SiMBA introduces a data-driven framework for automated microkinetic model discovery, balancing model accuracy and simplicity through four phases: mechanism generation, mechanism translation, parameter estimation, and model comparison using AIC. A parallelized backtracking search generates physically plausible mechanisms, which are translated into ODEs and fitted with L-BFGS, with MBDoE available to iteratively improve data quality. Demonstrated on three case studies (a hypothetical reaction, aldol condensation, and fructose dehydration), SiMBA recovers plausible, parsimonious mechanisms even when intermediates are unobservable. While effective, the approach does not identify intermediates chemically and can be computationally intensive; future work includes uncertainty quantification and integrating intermediate identification, potentially via LLM-assisted design, to broaden practical impact.

Abstract

Microkinetic models are key for evaluating industrial processes' efficiency and chemicals' environmental impact. Manual construction of these models is difficult and time-consuming, prompting a shift to automated methods. This study introduces SiMBA (Simplest Mechanism Builder Algorithm), a novel approach for generating microkinetic models from kinetic data. SiMBA operates through four phases: mechanism generation, mechanism translation, parameter estimation, and model comparison. Our approach systematically proposes reaction mechanisms, using matrix representations and a parallelized backtracking algorithm to manage complexity. These mechanisms are then translated into microkinetic models represented by ordinary differential equations, and optimized to fit available data. Models are compared using information criteria to balance accuracy and complexity, iterating until convergence to an optimal model is reached. Case studies on an aldol condensation reaction, and the dehydration of fructose demonstrate SiMBA's effectiveness in distilling complex kinetic behaviors into simple yet accurate models. While SiMBA predicts intermediates correctly for all case studies, it does not chemically identify intermediates, requiring expert input for complex systems. Despite this, SiMBA significantly enhances mechanistic exploration, offering a robust initial mechanism that accelerates the development and modeling of chemical processes.

Figures (6)

• Figure 1: The workflow of the SiMBA methodology.
• Figure 2: Example of a backtracking algorithm flowchart, where the algorithm explores potential pathways from node 1 by systematically advancing to connected nodes (2, 4, 5) while evaluating constraints.

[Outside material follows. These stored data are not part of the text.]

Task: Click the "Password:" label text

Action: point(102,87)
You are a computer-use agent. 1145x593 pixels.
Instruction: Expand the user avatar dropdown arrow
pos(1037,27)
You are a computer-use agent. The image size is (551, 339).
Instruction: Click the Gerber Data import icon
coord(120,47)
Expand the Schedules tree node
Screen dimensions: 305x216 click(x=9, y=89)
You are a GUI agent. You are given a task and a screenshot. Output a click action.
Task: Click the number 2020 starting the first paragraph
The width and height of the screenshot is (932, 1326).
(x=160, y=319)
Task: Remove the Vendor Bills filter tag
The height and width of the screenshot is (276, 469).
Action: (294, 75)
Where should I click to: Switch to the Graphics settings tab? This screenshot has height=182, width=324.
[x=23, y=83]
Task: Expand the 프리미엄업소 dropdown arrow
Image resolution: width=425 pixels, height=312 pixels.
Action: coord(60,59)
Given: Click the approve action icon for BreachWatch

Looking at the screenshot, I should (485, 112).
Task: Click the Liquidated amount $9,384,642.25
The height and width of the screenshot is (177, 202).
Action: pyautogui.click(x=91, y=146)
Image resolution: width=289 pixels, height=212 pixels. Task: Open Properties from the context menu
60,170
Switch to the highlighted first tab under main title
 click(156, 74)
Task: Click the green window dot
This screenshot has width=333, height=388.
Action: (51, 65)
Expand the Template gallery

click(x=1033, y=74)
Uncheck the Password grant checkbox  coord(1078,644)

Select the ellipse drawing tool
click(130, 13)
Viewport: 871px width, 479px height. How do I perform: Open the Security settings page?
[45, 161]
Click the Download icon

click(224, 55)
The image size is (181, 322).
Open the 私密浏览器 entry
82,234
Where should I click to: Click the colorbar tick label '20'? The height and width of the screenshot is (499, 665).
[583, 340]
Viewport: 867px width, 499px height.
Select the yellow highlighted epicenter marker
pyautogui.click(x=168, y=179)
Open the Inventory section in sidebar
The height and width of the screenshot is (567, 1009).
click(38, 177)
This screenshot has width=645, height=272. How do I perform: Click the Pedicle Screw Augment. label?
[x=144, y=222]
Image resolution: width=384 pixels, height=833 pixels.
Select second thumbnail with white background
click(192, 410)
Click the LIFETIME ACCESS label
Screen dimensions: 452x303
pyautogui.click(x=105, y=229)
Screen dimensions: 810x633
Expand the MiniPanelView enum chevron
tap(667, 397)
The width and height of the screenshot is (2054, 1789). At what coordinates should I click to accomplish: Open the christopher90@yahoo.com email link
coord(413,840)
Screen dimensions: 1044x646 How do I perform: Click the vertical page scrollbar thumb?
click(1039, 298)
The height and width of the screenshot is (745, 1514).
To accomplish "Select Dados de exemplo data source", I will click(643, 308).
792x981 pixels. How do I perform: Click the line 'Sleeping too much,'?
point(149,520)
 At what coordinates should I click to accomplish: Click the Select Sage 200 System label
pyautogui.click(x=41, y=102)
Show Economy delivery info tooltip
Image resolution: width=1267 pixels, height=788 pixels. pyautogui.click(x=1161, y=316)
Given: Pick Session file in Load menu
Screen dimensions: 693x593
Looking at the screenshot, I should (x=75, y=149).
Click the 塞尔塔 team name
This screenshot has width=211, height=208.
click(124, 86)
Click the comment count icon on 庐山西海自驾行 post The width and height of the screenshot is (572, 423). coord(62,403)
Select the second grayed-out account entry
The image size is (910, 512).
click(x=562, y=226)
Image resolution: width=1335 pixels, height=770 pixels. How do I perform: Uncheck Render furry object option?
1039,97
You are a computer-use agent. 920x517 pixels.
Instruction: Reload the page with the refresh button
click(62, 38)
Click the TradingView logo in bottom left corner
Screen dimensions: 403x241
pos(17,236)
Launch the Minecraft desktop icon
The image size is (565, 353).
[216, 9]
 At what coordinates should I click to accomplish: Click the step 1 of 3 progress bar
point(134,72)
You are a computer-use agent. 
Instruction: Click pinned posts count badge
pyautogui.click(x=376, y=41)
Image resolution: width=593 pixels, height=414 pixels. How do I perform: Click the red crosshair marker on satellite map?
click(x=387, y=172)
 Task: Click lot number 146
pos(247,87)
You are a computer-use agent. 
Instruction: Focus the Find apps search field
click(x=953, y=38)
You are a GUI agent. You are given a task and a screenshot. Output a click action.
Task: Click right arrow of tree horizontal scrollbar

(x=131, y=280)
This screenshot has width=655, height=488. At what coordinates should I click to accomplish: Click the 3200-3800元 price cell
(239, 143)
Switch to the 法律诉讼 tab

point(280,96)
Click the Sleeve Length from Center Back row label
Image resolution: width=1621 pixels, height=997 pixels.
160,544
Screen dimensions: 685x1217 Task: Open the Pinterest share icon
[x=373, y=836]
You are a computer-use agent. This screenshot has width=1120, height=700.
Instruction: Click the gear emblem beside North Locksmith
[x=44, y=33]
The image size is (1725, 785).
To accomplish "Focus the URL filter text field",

If a path fails to meet criteria (e.g., reaching a red node), the algorithm "backtracks" to the previous node, exploring alternative paths until a viable solution path is found (ending at a green node).
• Figure 3: Schematic representation of the aldol condensation reaction between acetophenone ($A$) and benzaldehyde ($B$) to form the chalcone product ($C$) and water ($D$). The mechanism proceeds in three main steps: (i) enolization of $A$ to give the enolate/enol intermediate ($E$), (ii) nucleophilic addition of $E$ to $B$ to form the $\beta$-hydroxy adduct ($F$), and (iii) dehydration to yield the final conjugated enone ($C$). Rate constants $k_1$, $k_2$, and $k_3$ are associated with each step. Phenyl groups are represented by “Ph.”
• Figure 4: (a) The in-silico data of one of the computational experiments for the hypothetical reaction. (b) The generated data of one of the computational experiments for the aldol condensation reaction. (c) The generated data of one of the computational experiments for the the dehydration of fructose to HMF.
• Figure 5: The transformation of fructose ($A$) to HMF ($C$) is known to be facile and involves three dehydration steps, eliminating 3 molecules of water. There are two general mechanistic pathways that are commonly proposed in literature. In the cyclic pathway (found in iteration 1), the five‐membered ring remains intact and undergoes three consecutive dehydration steps: the first step yields intermediate $D$ (enol or keto tautomer), followed by a second dehydration to produce intermediate $E$, and a final dehydration to form HMF. In the acyclic pathway (found in iteration 2 and chosen by SiMBA), fructose is proposed to adopt an open‐chain form, which tautomerizes through an enediol intermediate (also labeled $D$). After two sequential dehydration steps, the resulting intermediate $F$ cyclises readily, and the last dehydration step produces HMF. Both routes eliminate a total of three water molecules.